L’exposition dans son ensemble, pour laquelle il est bon de se prendre du temps et naviguer à travers les salles, montre ainsi que l’œuvre de Gerhard Richter, artiste majeur, ne constitue pas une réponse à l’histoire allemande, mais une manière de la laisser surtout travailler la peinture et le dessin. Chaque tableau apparaît comme une tentative provisoire, toujours amenée à être contredite, de mesurer ce qui subsiste lorsque les images ont perdu leur idée première, je dirais même leur innocence.

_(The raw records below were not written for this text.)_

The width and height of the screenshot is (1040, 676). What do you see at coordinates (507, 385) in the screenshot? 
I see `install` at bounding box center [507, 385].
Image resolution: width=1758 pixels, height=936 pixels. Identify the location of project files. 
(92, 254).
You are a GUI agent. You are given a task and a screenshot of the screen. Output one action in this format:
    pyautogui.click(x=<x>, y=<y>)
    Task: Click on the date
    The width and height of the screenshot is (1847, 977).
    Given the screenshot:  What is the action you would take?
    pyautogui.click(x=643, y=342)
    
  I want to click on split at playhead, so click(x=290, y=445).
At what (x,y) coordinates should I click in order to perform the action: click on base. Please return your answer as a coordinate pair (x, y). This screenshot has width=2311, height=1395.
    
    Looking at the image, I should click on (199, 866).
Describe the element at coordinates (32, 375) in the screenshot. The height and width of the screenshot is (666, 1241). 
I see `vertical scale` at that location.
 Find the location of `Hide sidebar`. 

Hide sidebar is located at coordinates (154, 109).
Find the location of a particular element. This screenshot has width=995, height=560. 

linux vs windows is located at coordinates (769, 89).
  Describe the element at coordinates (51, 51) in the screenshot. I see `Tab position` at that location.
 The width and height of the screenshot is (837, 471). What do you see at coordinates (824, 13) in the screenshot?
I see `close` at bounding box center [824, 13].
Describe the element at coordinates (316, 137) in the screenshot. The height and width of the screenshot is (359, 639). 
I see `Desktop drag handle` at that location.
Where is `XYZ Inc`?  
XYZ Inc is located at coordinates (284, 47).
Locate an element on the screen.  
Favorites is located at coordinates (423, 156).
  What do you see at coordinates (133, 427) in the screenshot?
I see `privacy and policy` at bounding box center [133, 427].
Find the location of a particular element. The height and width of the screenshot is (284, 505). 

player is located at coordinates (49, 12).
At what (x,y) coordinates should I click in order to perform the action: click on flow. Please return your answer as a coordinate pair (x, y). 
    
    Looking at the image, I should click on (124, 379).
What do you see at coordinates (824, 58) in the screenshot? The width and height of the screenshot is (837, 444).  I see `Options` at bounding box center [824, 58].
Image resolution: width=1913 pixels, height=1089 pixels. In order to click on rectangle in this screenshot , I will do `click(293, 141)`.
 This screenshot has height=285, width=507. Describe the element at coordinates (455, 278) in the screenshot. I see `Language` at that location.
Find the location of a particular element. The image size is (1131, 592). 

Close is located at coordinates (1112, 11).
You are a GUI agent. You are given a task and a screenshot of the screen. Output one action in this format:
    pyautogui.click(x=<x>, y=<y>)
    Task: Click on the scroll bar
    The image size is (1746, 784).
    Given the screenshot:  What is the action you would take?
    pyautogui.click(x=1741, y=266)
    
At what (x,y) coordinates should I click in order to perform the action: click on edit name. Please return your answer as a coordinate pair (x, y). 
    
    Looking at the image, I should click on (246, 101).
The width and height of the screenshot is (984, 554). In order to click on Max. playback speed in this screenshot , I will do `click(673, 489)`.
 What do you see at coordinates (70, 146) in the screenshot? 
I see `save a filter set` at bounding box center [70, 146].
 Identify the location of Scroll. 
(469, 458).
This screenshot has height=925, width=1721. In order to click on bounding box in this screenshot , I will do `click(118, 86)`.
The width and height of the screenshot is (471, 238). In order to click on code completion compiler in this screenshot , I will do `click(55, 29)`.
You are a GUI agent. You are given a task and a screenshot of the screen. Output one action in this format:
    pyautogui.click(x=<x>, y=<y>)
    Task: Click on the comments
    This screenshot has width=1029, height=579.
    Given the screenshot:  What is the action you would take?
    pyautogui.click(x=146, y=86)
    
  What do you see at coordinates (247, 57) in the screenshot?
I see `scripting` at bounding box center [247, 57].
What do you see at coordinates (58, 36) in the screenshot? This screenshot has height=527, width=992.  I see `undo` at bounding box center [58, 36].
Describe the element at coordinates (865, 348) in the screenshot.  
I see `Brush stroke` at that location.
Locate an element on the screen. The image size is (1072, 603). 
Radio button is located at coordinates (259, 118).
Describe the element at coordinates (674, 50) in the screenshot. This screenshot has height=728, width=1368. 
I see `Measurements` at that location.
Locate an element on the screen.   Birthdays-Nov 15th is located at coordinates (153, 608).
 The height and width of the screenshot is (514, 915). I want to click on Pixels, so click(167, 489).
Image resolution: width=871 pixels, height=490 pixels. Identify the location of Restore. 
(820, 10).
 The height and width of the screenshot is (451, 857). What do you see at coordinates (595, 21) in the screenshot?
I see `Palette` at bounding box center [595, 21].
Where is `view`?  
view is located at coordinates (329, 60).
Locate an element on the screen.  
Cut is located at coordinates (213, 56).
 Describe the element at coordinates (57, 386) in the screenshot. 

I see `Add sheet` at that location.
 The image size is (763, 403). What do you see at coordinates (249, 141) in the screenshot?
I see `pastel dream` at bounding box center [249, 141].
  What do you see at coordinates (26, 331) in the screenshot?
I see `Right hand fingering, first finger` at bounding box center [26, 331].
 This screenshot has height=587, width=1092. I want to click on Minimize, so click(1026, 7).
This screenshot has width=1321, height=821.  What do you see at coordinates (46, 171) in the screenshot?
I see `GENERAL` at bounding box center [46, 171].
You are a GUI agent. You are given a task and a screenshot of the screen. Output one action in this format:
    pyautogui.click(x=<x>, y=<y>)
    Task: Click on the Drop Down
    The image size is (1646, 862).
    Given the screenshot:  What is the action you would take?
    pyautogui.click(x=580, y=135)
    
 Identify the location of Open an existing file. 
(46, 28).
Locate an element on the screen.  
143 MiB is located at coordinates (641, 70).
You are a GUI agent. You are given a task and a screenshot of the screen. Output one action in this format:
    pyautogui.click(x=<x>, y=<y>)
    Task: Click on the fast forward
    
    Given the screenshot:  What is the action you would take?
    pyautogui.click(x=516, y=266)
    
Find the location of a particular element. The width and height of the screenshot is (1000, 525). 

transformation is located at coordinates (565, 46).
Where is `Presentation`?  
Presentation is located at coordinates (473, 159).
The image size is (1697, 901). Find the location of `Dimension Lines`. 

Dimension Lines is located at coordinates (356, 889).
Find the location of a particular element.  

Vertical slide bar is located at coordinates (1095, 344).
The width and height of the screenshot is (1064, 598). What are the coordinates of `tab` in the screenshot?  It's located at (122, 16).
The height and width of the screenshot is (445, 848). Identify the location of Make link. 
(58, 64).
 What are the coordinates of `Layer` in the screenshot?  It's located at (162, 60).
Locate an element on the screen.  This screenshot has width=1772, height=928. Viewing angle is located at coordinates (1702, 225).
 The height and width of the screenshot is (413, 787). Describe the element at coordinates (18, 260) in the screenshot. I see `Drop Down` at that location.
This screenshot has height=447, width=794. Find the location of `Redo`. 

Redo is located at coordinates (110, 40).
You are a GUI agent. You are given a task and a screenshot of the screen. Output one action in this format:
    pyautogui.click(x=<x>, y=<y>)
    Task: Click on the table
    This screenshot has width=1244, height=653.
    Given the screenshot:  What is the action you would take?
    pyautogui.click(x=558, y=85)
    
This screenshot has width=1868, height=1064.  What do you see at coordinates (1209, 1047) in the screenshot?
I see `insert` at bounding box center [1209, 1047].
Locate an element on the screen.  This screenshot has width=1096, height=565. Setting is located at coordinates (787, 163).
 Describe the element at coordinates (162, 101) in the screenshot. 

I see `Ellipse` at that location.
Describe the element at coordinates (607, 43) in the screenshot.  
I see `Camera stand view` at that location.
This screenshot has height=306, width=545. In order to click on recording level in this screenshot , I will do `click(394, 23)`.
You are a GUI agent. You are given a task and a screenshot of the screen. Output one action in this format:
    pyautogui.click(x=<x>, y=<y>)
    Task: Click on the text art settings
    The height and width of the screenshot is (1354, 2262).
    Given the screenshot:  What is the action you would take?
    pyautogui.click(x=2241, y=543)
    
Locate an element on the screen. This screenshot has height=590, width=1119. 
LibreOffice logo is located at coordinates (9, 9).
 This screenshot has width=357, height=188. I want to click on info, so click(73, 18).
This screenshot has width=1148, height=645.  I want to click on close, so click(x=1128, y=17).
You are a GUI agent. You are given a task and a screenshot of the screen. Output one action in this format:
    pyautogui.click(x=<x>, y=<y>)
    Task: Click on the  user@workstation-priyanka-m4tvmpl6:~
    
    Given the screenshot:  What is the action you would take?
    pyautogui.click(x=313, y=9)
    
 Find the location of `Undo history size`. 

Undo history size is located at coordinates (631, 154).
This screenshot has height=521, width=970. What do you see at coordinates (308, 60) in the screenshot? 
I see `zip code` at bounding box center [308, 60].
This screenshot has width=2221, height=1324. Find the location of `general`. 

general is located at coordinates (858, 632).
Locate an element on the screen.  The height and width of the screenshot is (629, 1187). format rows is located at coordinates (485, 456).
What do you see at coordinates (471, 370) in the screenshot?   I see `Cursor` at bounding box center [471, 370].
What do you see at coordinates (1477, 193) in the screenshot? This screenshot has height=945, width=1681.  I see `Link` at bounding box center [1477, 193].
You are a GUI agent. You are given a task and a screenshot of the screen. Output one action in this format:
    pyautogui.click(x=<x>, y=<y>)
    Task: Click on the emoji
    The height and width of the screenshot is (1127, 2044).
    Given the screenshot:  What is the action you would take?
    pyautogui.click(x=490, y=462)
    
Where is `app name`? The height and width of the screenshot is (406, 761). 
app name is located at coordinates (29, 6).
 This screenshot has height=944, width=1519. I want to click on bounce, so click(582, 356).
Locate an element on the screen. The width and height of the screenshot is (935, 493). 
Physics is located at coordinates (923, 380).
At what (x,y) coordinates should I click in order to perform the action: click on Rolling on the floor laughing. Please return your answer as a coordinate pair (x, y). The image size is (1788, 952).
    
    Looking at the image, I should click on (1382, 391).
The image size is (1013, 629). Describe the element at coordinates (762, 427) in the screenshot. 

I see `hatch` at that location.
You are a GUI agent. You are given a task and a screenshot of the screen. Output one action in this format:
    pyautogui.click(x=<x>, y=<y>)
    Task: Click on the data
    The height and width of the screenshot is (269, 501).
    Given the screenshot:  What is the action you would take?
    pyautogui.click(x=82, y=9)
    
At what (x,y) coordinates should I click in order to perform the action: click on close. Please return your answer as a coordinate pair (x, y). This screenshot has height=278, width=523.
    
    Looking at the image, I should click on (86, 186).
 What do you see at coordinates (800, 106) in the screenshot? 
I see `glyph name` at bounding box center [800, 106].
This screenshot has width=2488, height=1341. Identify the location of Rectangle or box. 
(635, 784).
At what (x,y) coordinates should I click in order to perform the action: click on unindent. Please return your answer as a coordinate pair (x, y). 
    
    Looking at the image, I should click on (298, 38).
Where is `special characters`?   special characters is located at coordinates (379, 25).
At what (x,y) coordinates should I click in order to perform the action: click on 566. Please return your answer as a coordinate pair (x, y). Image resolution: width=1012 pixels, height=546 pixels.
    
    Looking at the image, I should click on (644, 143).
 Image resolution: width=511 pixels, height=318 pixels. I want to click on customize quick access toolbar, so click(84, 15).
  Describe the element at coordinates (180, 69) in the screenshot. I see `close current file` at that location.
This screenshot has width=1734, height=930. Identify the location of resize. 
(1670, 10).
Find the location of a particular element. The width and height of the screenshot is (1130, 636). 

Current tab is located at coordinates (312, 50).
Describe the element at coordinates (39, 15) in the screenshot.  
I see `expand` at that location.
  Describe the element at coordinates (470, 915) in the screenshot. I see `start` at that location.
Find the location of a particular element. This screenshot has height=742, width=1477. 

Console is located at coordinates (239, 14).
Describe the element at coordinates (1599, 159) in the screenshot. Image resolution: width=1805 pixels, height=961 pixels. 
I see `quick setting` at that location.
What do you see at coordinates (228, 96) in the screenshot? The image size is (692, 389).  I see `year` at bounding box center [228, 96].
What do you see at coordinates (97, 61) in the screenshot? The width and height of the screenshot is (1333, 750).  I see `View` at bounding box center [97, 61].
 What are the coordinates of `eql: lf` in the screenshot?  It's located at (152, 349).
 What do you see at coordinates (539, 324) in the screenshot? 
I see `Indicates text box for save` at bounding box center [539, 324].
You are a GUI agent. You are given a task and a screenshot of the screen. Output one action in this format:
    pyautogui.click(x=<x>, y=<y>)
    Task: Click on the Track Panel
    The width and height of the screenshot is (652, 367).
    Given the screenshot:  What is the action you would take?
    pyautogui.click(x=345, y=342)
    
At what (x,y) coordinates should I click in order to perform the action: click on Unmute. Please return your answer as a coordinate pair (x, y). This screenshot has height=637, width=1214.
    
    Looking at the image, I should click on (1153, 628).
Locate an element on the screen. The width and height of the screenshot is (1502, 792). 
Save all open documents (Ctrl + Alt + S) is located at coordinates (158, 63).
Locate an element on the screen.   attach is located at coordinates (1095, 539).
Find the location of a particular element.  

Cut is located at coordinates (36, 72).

Peindre, pour Gerhard Richter, devient alors un acte critique et un travail de reprise et de correction constantes, il semble accepter l’incomplétude comme étant sa condition éthique.

L’exposition dans sa proposition sciemment scénographiée, sous le commissariat de Dieter Schwarz et Nicholas Serota, apparaît plutôt comme un champ de survivances et non comme un corpus achevé. À travers le prisme du Nachleben, l’image semble revenir, en insistant et elle résiste aux fluctuations du temps. Il ne s’agit pas de restaurer une vérité perdue, mais il s’agit plutôt de rappeler, avec une rigueur déterminée, que l’histoire allemande, européenne et avec elle l’histoire des images dans son ensemble, continuera, têtue, d’agir au cœur de notre présent.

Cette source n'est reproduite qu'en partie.